DATA TO USE START

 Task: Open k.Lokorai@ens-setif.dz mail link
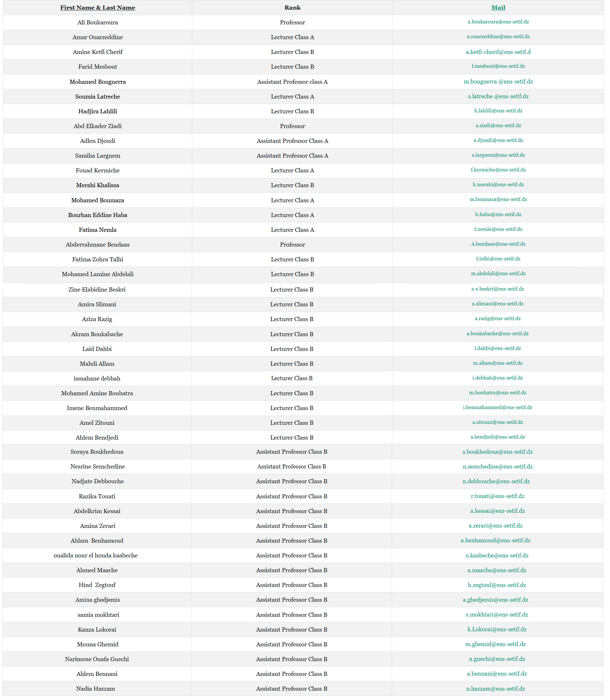pyautogui.click(x=497, y=629)
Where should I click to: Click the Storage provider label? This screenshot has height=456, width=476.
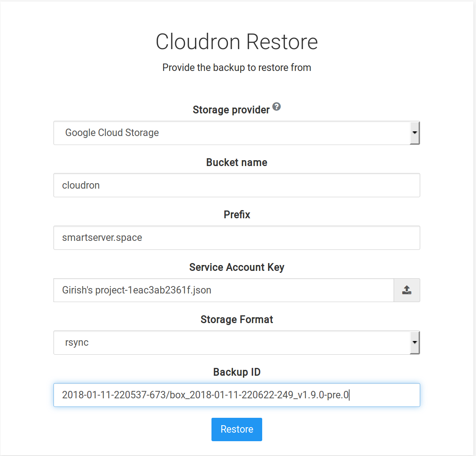click(x=231, y=110)
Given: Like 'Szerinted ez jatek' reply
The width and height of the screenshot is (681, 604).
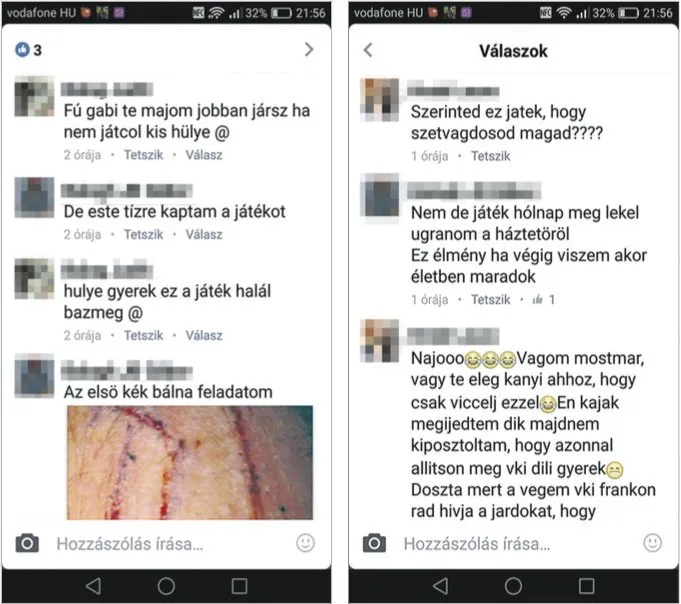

DATA TO USE END

PROMPT:
Take only the line containing "Where should I" and every line after it to the end of the entries, and copy them exactly, pictures excluded.

WRITTEN ANSWER:
Where should I click to: Click the Storage provider label? This screenshot has height=456, width=476.
click(x=231, y=110)
Given: Like 'Szerinted ez jatek' reply
The width and height of the screenshot is (681, 604).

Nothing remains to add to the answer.